*WHAT YOU ARE ASKED TO DO*
A line below contains "Given: Select the Duplicate menu entry", and a later one contains "The image size is (812, 842).". Repeat both, with every line between them, exactly.

*SOURCE INFORMATION*
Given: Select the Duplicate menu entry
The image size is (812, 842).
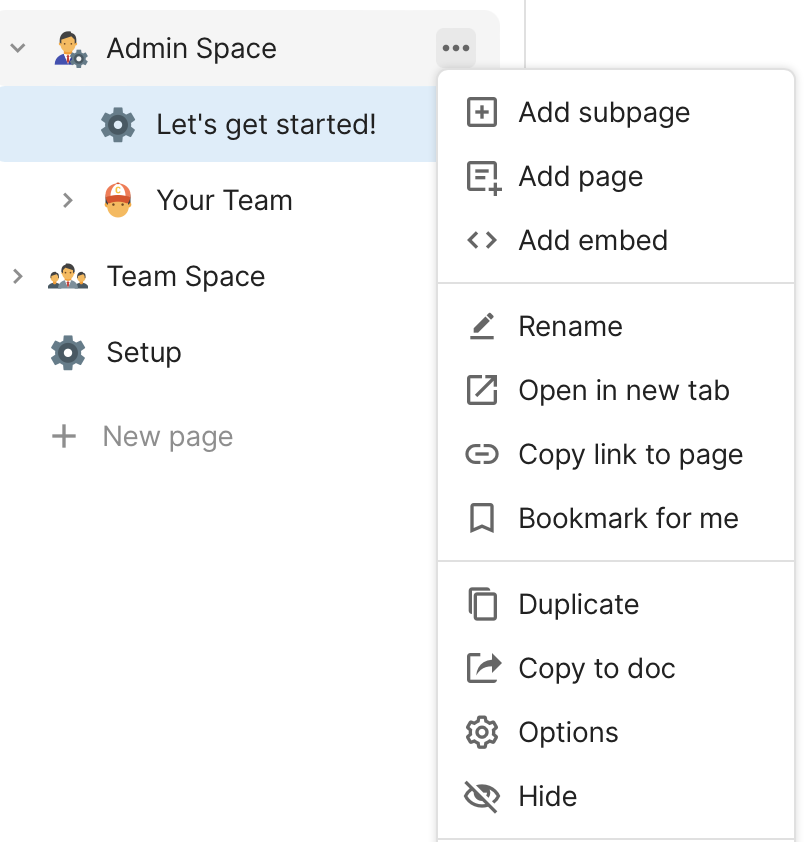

--

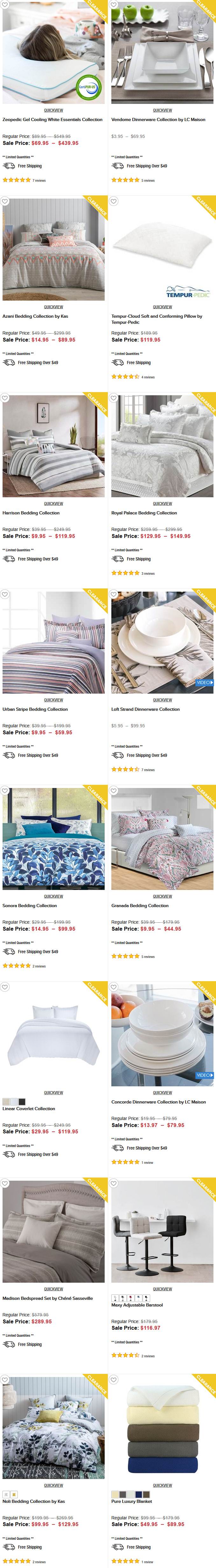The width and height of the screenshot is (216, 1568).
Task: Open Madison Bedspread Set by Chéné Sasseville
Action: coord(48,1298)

==

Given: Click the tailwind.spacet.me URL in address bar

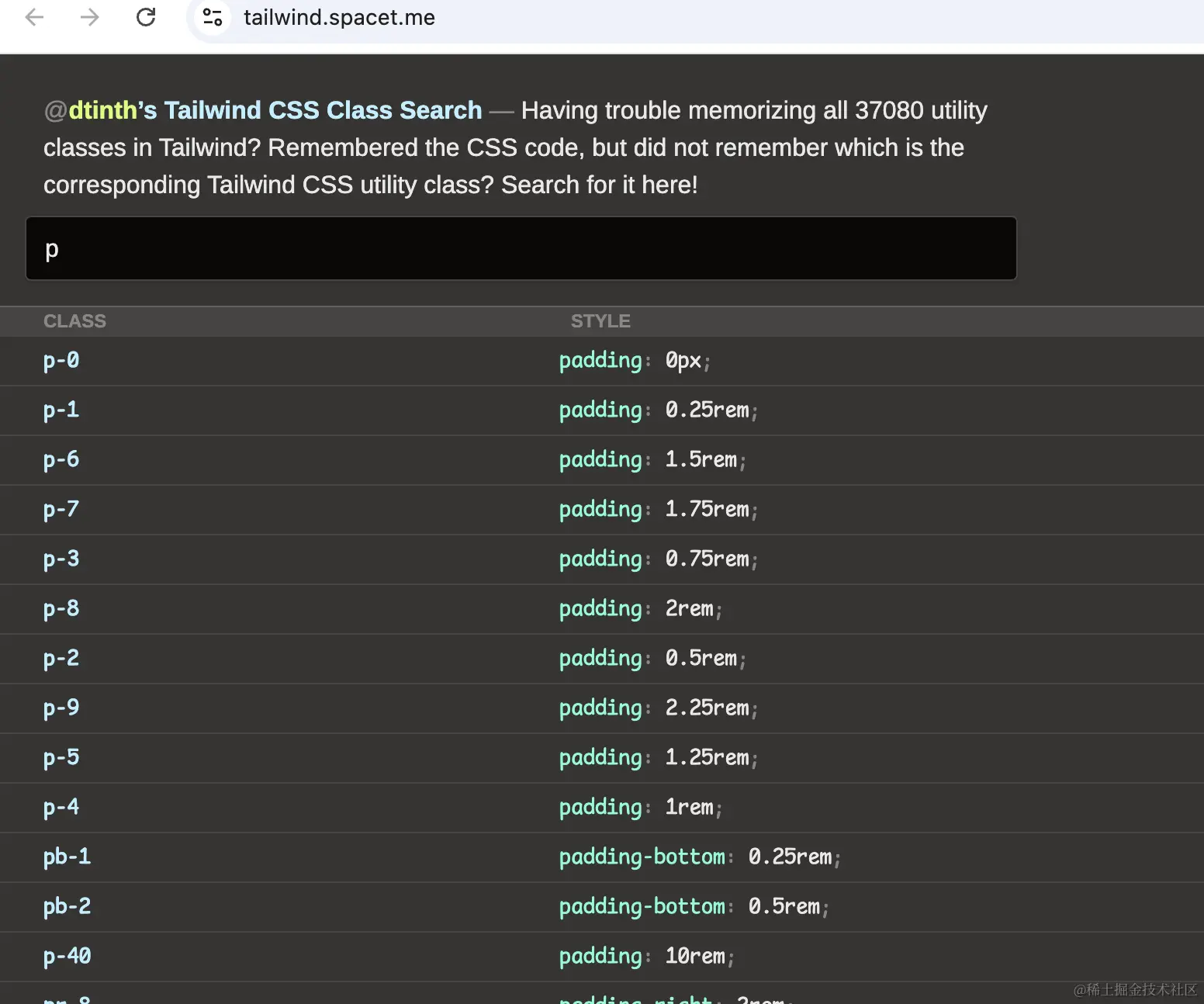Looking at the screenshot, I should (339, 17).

*COMPLETED TASK*
Given: Select the Duplicate menu entry
The image size is (812, 842).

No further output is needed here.